* Directions for this task *
Below, some lines carry pictures; leave those pictures out and retype exactly the lines from the one with "Click the Arbitrum legend label" through the one with "Task: Switch to the Tickets tab".

*** Records provided Section Begins ***

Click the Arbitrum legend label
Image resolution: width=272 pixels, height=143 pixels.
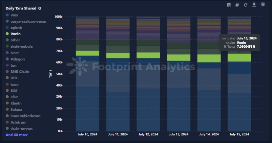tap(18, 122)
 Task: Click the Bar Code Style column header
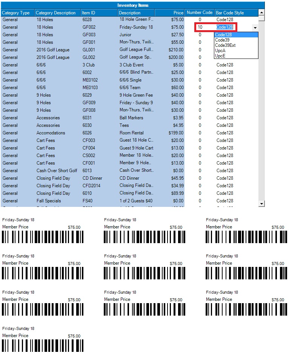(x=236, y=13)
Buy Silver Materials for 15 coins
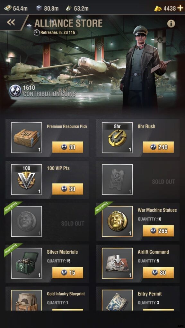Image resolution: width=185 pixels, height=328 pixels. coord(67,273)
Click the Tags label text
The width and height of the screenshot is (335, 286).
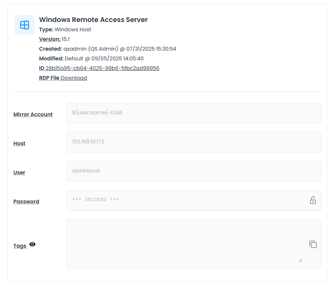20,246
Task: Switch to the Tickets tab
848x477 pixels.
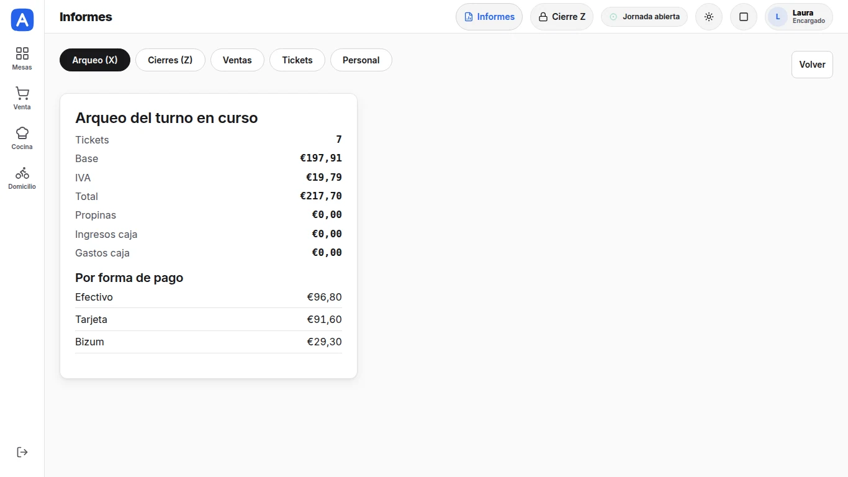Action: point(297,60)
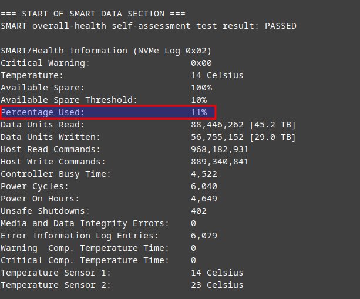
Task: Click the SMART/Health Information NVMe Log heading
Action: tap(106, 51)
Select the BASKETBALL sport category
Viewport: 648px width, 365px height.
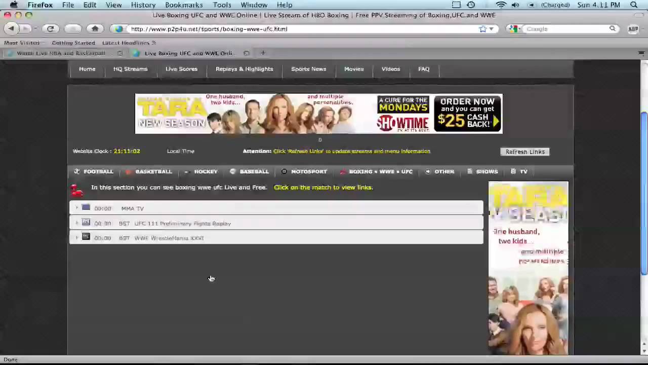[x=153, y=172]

*** Records provided Section Ends ***
*** Records provided Section Begins ***

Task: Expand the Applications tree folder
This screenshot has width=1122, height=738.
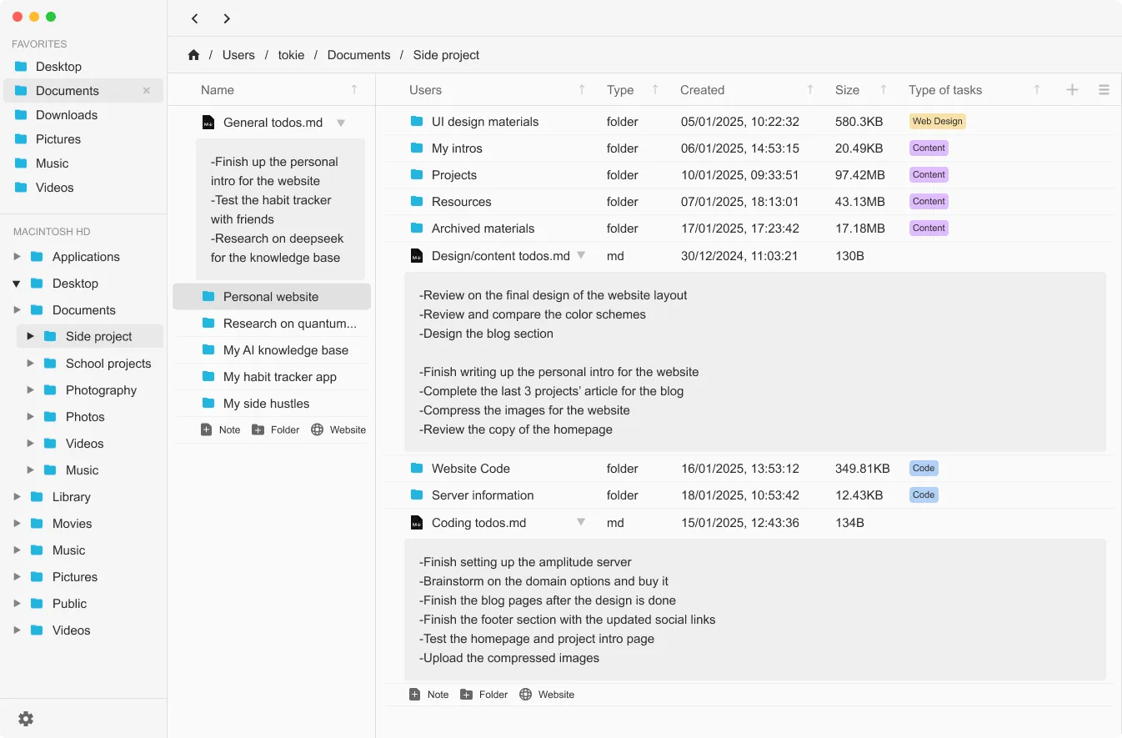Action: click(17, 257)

*** Records provided Section Ends ***

* Response *
Click the Arbitrum legend label
Image resolution: width=272 pixels, height=143 pixels.
tap(18, 122)
 Task: Click the Bar Code Style column header
(x=236, y=13)
Buy Silver Materials for 15 coins
Image resolution: width=185 pixels, height=328 pixels. coord(67,273)
Click the Tags label text
The width and height of the screenshot is (335, 286).
20,246
Task: Switch to the Tickets tab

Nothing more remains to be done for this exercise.